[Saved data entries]
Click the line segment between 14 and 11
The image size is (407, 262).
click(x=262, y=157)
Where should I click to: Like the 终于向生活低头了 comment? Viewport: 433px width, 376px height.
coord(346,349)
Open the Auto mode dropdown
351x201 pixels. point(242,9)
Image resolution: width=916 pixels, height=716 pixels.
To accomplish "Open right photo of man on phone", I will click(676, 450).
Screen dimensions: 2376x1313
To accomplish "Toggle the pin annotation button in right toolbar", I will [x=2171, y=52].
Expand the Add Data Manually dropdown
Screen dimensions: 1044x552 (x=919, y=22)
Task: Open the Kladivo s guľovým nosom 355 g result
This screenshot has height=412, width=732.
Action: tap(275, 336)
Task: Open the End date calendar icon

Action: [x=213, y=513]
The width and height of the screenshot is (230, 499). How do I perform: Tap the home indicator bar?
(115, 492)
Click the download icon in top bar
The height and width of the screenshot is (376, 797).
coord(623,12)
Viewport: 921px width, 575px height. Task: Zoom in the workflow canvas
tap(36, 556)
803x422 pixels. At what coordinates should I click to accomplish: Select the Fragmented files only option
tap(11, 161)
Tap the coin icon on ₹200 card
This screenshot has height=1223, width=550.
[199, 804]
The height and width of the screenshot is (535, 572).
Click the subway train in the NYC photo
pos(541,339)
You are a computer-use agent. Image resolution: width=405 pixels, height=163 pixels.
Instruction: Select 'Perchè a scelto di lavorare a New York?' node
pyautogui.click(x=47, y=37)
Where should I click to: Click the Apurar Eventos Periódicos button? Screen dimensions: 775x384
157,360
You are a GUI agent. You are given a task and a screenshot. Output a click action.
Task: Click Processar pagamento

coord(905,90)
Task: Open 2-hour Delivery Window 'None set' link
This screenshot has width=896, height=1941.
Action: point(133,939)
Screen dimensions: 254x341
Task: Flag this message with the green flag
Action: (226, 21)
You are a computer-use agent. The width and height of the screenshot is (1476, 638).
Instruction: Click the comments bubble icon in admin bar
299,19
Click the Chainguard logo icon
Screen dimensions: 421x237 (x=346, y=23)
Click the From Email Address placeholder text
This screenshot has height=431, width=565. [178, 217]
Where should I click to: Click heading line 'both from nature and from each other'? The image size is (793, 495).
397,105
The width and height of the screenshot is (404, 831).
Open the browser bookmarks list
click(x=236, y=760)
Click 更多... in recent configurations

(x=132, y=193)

▶ **EXERCISE DIRECTIONS**: What you return must match the entries exactly, word for word.

▶ **RESPONSE AREA**:
Click the line segment between 14 and 11
The image size is (407, 262).
click(x=262, y=157)
Where should I click to: Like the 终于向生活低头了 comment? Viewport: 433px width, 376px height.
coord(346,349)
Open the Auto mode dropdown
351x201 pixels. point(242,9)
Image resolution: width=916 pixels, height=716 pixels.
To accomplish "Open right photo of man on phone", I will click(676, 450).
Screen dimensions: 2376x1313
To accomplish "Toggle the pin annotation button in right toolbar", I will [x=2171, y=52].
Expand the Add Data Manually dropdown
Screen dimensions: 1044x552 (x=919, y=22)
Task: Open the Kladivo s guľovým nosom 355 g result
This screenshot has height=412, width=732.
Action: tap(275, 336)
Task: Open the End date calendar icon

Action: [x=213, y=513]
The width and height of the screenshot is (230, 499). How do I perform: Tap the home indicator bar?
(115, 492)
Click the download icon in top bar
The height and width of the screenshot is (376, 797).
coord(623,12)
Viewport: 921px width, 575px height. Task: Zoom in the workflow canvas
tap(36, 556)
803x422 pixels. At what coordinates should I click to accomplish: Select the Fragmented files only option
tap(11, 161)
Tap the coin icon on ₹200 card
This screenshot has height=1223, width=550.
[199, 804]
The height and width of the screenshot is (535, 572).
Click the subway train in the NYC photo
pos(541,339)
You are a computer-use agent. Image resolution: width=405 pixels, height=163 pixels.
Instruction: Select 'Perchè a scelto di lavorare a New York?' node
pyautogui.click(x=47, y=37)
Where should I click to: Click the Apurar Eventos Periódicos button? Screen dimensions: 775x384
157,360
You are a GUI agent. You are given a task and a screenshot. Output a click action.
Task: Click Processar pagamento

coord(905,90)
Task: Open 2-hour Delivery Window 'None set' link
This screenshot has width=896, height=1941.
Action: point(133,939)
Screen dimensions: 254x341
Task: Flag this message with the green flag
Action: (226, 21)
You are a computer-use agent. The width and height of the screenshot is (1476, 638).
Instruction: Click the comments bubble icon in admin bar
299,19
Click the Chainguard logo icon
Screen dimensions: 421x237 (x=346, y=23)
Click the From Email Address placeholder text
This screenshot has height=431, width=565. [178, 217]
Where should I click to: Click heading line 'both from nature and from each other'? The image size is (793, 495).
397,105
The width and height of the screenshot is (404, 831).
Open the browser bookmarks list
click(x=236, y=760)
Click 更多... in recent configurations

(x=132, y=193)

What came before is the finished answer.